START Materials provided

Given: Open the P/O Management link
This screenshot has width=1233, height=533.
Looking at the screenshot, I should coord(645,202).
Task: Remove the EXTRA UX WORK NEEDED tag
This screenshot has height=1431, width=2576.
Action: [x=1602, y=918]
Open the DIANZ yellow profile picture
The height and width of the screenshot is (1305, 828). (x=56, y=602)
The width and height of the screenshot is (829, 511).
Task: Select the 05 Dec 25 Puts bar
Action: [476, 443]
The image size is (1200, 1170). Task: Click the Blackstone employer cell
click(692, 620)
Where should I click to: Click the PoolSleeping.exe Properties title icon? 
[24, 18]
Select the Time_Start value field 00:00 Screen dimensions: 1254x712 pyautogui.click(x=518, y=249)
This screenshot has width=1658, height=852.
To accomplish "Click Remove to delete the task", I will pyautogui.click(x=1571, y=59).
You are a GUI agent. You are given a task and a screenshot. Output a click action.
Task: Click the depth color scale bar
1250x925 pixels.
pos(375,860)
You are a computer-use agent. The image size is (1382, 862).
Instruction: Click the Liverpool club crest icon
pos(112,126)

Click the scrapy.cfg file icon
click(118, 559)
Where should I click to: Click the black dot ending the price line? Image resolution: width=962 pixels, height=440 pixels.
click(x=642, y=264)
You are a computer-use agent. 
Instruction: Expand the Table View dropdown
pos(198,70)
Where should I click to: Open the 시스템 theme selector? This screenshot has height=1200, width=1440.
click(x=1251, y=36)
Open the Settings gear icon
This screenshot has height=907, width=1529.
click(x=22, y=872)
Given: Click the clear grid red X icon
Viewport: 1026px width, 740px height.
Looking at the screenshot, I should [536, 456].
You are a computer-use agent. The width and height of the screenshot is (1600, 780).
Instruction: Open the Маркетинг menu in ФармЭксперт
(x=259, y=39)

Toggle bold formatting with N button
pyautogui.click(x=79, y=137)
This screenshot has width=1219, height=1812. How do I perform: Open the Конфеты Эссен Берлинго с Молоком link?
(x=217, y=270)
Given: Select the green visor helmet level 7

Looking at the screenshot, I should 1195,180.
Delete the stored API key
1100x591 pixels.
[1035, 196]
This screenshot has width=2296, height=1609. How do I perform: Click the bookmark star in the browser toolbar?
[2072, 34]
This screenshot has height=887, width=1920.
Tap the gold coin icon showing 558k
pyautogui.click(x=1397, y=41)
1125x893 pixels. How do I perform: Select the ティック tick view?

END Materials provided

● **What the task asks**: Your answer should be a single number: how many lines in the listing above contain "Remove"?

● **Solution to this exercise**: 2